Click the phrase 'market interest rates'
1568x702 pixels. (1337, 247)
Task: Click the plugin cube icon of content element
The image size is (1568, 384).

* * *

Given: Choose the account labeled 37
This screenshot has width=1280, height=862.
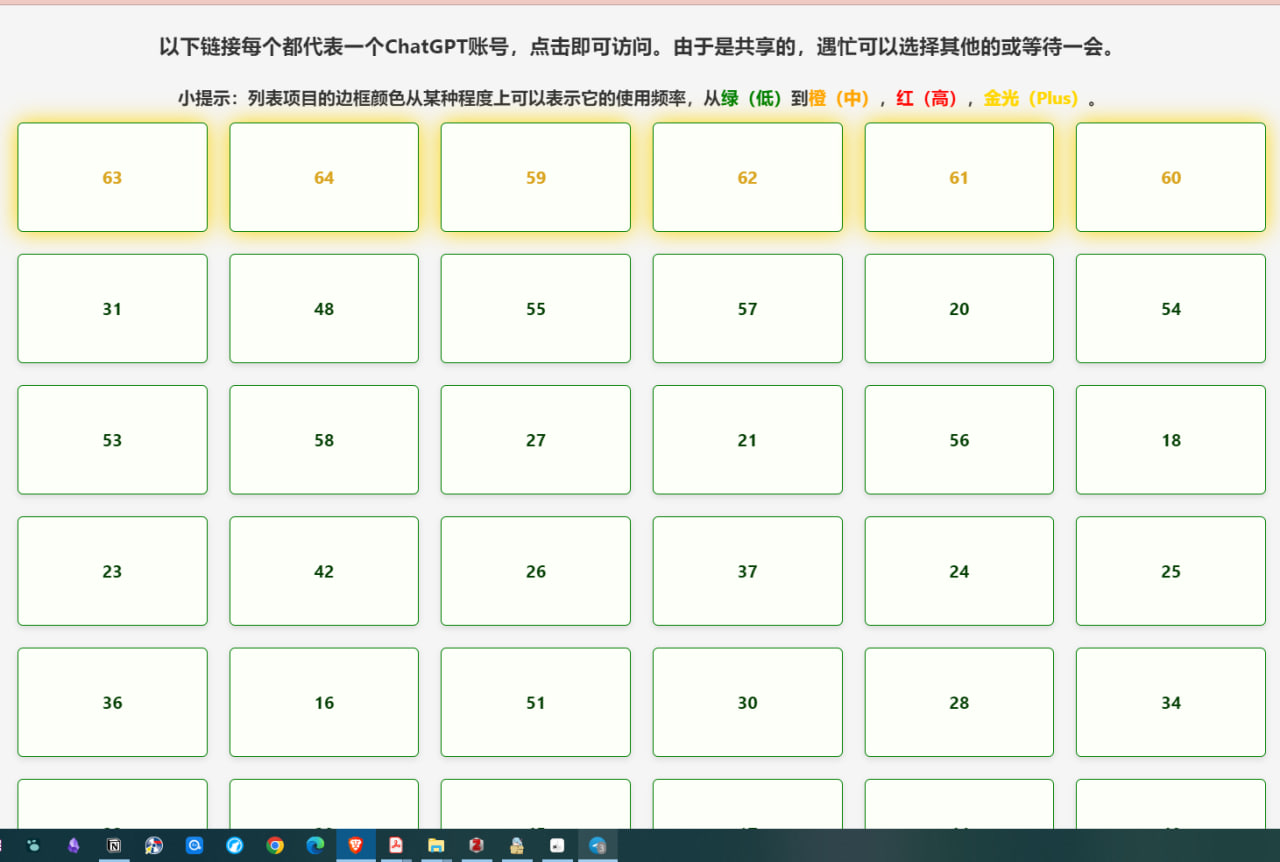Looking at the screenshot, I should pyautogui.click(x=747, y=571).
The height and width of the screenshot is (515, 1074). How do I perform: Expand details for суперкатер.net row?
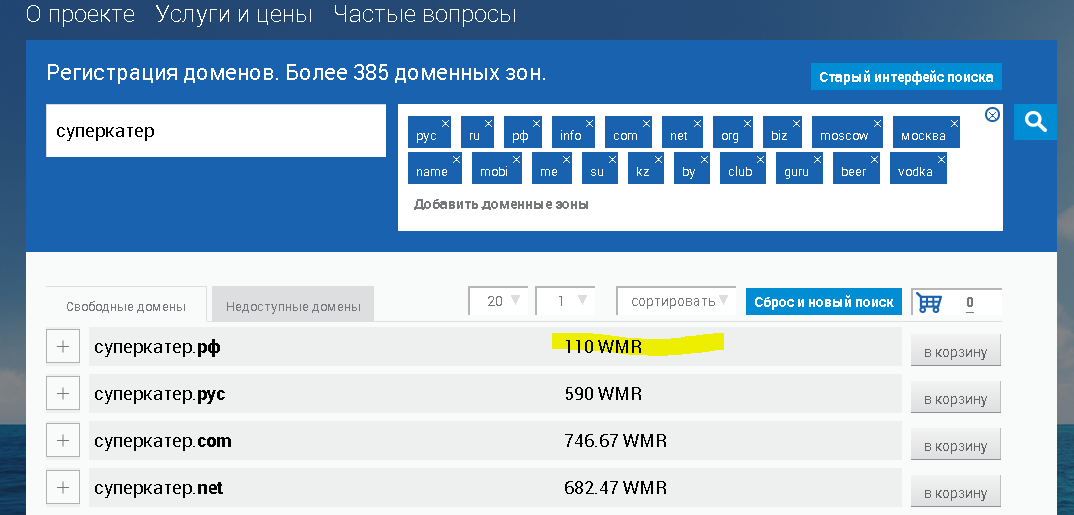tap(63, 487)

--

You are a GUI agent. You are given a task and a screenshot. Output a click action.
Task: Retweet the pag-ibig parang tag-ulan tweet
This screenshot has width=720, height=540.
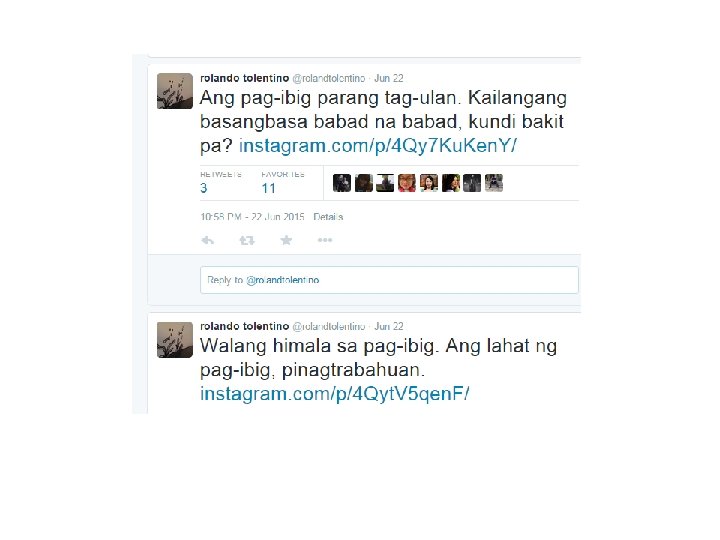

- Task to complete:
Repeat, character for character, the lines of the material above from the line with "Task: Click the" through the line with "The image size is (1568, 384).".

- Response below:
Task: Click the plugin cube icon of content element
The image size is (1568, 384).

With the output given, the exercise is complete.